Single Number Problem

reference

Problem description

“Given an array of integers, every element appears k (k > 1) times except for one, which appears p times (p >= 1, p % k != 0). Find that single one.”

The basic idea to solve this problem is to use calculate each position’s 1’s. Let’s say we have a k = 3 and p = 1 single number problem. Then if we count the 1’s number in each bit. The count would be 3 * x+1 if the single one is 1 at that bit and would be 3 * x if the single one is 0 at that bit. So we can get the single one.

And to do this calculation, we can use bit manipulation to do this. The basic idea is to use m different counters where 2^m >= k, so that we can describe k in binary form. If we have a 1 in a specific bit for the incoming interger in array, we can add 1 to the counter, and do the add 1 operation for each counter. The picture below describe how it works.

And if we have a k <= 2^m, then we need a mask to change the counter into 0 only if it reaches k. And that mask should be the opposite of the binary form of k in (km … k1) form. For example, if k is 5, then binary form of k is (101), and the opposite of k would be ~(x3 & ~x2 & x1), where the first 1 devotes to x3, the first 0 devotes to the ~x2, and the second 1 devotes to x1.

and this mask would be 0 only if xm … x1 represents k in binary form.
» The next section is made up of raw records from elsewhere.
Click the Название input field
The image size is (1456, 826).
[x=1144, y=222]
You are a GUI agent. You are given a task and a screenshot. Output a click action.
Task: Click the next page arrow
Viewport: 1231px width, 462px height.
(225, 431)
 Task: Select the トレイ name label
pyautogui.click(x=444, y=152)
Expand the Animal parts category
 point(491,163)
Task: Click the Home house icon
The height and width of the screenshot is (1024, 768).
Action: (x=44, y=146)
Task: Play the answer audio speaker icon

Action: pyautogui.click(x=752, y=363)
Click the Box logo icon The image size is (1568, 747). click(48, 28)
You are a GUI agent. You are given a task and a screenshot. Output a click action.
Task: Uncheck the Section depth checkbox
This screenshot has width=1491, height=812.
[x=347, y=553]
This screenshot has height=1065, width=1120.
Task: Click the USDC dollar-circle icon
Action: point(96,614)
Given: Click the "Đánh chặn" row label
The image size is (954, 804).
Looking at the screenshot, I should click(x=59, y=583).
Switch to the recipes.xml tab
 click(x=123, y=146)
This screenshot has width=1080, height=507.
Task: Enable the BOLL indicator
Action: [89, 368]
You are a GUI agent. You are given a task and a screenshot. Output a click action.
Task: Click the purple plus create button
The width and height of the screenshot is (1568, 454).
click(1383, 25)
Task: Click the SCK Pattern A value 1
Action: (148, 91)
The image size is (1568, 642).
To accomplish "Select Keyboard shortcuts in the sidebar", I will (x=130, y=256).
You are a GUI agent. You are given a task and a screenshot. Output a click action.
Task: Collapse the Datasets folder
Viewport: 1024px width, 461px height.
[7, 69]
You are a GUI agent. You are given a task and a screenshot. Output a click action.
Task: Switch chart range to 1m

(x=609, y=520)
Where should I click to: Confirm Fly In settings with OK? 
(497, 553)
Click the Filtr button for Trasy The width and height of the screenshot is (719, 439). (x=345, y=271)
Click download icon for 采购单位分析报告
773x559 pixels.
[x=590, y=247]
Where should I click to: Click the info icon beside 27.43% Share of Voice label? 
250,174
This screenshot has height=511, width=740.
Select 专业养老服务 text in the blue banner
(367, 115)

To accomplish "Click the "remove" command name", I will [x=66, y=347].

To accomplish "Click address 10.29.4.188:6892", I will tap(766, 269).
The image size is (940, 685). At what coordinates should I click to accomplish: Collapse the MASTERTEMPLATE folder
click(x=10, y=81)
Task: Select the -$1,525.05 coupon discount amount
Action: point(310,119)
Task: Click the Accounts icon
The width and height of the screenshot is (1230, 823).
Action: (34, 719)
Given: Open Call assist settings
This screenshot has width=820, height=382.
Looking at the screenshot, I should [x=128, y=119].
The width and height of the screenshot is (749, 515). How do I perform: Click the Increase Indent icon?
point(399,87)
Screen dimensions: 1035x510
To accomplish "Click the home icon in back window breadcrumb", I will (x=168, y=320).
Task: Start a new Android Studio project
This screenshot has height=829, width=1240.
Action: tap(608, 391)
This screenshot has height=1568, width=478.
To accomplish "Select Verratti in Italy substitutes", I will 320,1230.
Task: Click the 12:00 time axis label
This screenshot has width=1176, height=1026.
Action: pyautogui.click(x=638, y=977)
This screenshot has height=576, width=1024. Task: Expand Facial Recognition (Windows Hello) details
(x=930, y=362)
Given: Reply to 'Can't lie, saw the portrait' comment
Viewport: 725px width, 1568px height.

Otherwise, it would be 1 so that if we use this mask to do & operation with x1 to xm, the value won’t change and we can simulate a mod operation.

Template:

for (int i : nums) {
    xm ^= (xm-1 & ... & x1 & i);
    xm-1 ^= (xm-2 & ... & x1 & i);
    .....
    x1 ^= i;
    
    mask = ~(y1 & y2 & ... & ym) where yj = xj if kj = 1, and yj = ~xj if kj = 0 (j = 1 to m).

    xm &= mask;
    ......
    x1 &= mask;
}

return x1 | x2 ... | xm; // the other number repeated k times is devotes 0 to the xi since we masked them.

Other Bit related problems

reference reference2

• Use the properties of x & (-x) to get the rightmost 1.

we know that -x is (~x+1), so for a integer forms like …100000..00 in binary form. If we do ~(invert) operation and wo got something like …011111..11 in binary form. If we add 1, it would be …100000..00. So we can have a integer inverted before the rightmost 1 and the same as x after rightmost 1 inclusively.

So that we can have a x & (-x) to get the rightmost 1 of x. And we can do something use this property. For example, to check if x is the power of 2, we can check (x&(-x)) == x.

• Use the properties of x & (x-1) to hide the rightmost 1.

If we minus 1 for x, then the rightmost 1 with following 0 would be 0111…, and if we do & with x, then we remove the rightmost 1 successfully.